◆ **Stored data**:
═══

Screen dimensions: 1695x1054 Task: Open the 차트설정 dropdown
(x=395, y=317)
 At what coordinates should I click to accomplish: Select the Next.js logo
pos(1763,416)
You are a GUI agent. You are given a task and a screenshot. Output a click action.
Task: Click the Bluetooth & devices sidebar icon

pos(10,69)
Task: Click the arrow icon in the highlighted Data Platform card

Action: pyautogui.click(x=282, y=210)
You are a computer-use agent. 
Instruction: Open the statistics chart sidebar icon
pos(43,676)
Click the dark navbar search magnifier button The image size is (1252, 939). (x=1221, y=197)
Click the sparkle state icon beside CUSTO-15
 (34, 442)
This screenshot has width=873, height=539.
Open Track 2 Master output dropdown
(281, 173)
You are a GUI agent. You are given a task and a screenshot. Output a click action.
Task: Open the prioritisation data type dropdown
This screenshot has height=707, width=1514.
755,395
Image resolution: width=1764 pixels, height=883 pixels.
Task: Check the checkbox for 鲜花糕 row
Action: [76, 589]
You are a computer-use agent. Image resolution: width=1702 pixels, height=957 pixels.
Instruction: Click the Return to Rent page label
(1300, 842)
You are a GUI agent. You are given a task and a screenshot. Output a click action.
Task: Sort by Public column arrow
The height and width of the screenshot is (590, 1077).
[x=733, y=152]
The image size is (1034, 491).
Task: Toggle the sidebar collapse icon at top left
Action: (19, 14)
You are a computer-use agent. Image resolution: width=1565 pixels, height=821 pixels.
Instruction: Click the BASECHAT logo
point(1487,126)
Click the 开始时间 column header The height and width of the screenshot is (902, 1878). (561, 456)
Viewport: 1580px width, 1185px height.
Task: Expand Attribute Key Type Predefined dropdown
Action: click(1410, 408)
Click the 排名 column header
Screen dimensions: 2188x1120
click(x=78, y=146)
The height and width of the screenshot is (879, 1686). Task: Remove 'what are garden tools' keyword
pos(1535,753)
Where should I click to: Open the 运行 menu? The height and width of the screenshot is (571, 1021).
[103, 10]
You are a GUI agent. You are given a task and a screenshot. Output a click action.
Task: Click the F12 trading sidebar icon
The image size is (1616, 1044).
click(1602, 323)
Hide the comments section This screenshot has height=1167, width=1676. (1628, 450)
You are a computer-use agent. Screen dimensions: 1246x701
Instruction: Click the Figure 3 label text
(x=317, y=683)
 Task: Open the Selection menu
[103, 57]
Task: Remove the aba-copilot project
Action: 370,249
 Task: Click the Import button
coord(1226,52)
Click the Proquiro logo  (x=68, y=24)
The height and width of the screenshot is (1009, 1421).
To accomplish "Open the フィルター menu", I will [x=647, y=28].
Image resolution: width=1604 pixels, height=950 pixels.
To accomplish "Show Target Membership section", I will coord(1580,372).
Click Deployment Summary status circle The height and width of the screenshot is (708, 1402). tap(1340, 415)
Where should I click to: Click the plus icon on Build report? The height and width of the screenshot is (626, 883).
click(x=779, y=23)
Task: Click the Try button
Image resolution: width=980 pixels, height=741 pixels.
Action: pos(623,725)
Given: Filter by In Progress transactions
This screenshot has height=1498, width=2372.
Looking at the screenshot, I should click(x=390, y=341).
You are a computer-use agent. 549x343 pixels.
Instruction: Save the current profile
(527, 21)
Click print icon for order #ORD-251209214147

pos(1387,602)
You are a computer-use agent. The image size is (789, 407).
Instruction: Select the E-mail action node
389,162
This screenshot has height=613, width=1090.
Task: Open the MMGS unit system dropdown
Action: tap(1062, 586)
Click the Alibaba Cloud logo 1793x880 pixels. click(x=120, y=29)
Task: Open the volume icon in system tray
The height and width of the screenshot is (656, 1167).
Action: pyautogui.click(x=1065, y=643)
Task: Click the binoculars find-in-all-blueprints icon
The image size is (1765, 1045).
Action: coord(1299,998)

═══

◆ **Work instructions**: Looking back over the data above, restate word for word the lines that begin at the line with "Image resolution: width=980" and end at the line with "You are a computer-use agent. 549x343 pixels.", inclusive.

◆ **Response for this exercise**:
Image resolution: width=980 pixels, height=741 pixels.
Action: pos(623,725)
Given: Filter by In Progress transactions
This screenshot has height=1498, width=2372.
Looking at the screenshot, I should click(x=390, y=341).
You are a computer-use agent. 549x343 pixels.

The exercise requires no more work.